Pleasure to meet you as well. BTW...thanks for handling the extra Killian's for me hehe   

I sent an e-mail to Guro Bobby about meeting up to train and the possibility of jointly promoting a tourney in Maryland. We are too close not to get together. Is he back???

The goals of the Expo is integral to promoting the Warrior Arts of the Philippines. I am hoping my friends from San Miguel Eskrima and DeCampo JDC-IO will join us next year. In the meantime, we need to encourage others to support the Brotherhood we saw in Vegas!

Yours in the Arts,

Guro John G. Jacobo
School for the Warrior Arts & Combatives (www.swacom.com)
BAKBAKAN International (www.bakbakan.com)

_"it's not the conditions in which you play, it's how you engage - keep it combat"    JGJ   _


----------



## K Williams (Oct 8, 2004)

Guro John,

Is there any possibility of this being on the East coast in the future? Atlantic City maybe?


----------



## John J (Oct 8, 2004)

Hello,

Since I am not the organizer, I am not in the position to say. However, I can certainly pass on this suggestion to PG Hufana. There are so many players on the East Coast, it would be ideal. Maybe it is something that can be coordinated by an East Coast Representative. 

BTW...how is Guro Doug?

Yours in the Arts,

Guro John G. Jacobo
School for the Warrior Arts & Combatives (www.swacom.com)
BAKBAKAN International (www.bakbakan.com)


----------



## Toasty (Oct 8, 2004)

So this is going to be a yearly event?  YAY!!
Unfortunately I had a prior commitment this year and was unable to attend.

sounds like there were Eskrimadors there than you could... shake a stick at?
{sorry, couldnt resist LOL}  

Was this by any chance filmed/videoed? And if so will it be realeased as possibly a highlight reel?

my best to you
Rob


----------



## K Williams (Oct 8, 2004)

Guro John,

Thanks for the reply. It would be cool to have an event like that on the East coast.
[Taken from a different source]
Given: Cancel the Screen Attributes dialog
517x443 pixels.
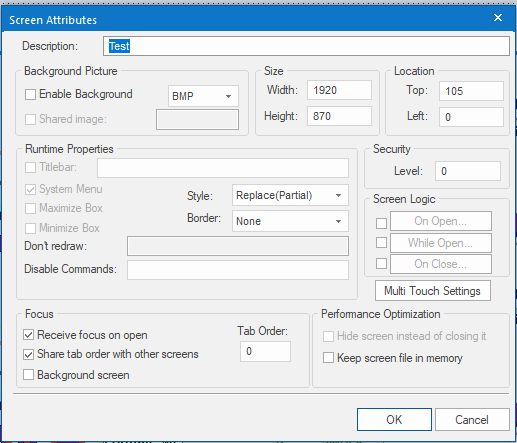Looking at the screenshot, I should click(x=472, y=420).
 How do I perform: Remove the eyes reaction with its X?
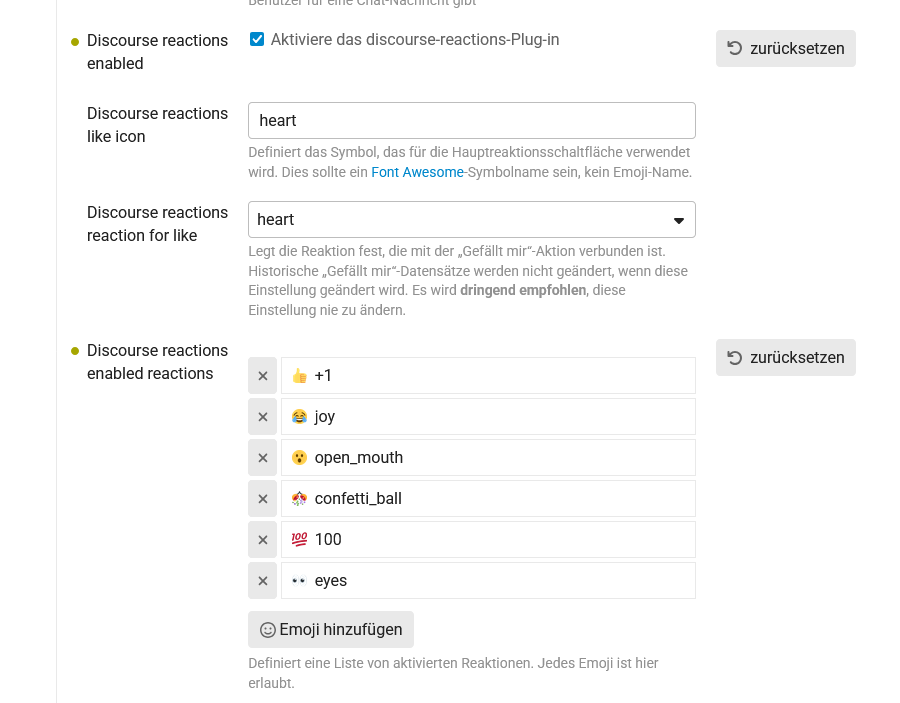[263, 581]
Sifu(Guro Doug) is doing OK.

Kelvin


----------



## Emptyglass (Oct 11, 2004)

John:



			
				John J said:
			
		

> Hey Rich,
> 
> Pleasure to meet you as well. BTW...thanks for handling the extra Killian's for me hehe



No problem. I think everyone was taking a round at that point.



			
				John J said:
			
		

> I sent an e-mail to Guro Bobby about meeting up to train and the possibility of jointly promoting a tourney in Maryland. We are too close not to get together. Is he back???
> 
> The goals of the Expo is integral to promoting the Warrior Arts of the Philippines. I am hoping my friends from San Miguel Eskrima and DeCampo JDC-IO will join us next year. In the meantime, we need to encourage others to support the Brotherhood we saw in Vegas!
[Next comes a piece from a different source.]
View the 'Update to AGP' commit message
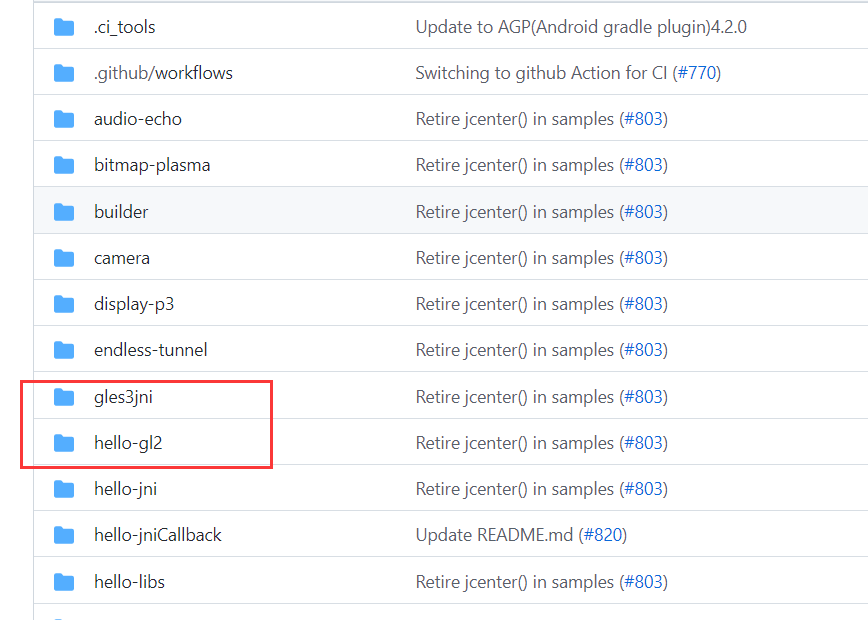Screen dimensions: 868x620 pos(580,27)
Yep. He's back. I'll remind him about it. I agree with what you said above and I hope we can continue to foster that spirit in the future.


Sincerely,

Rich Curren


----------



## Dieter (Oct 11, 2004)

Hi,

sounded like a good event.
Can someone who participated tell us, how many people attended the seminar?


Thaks


Dieter Knüttel


----------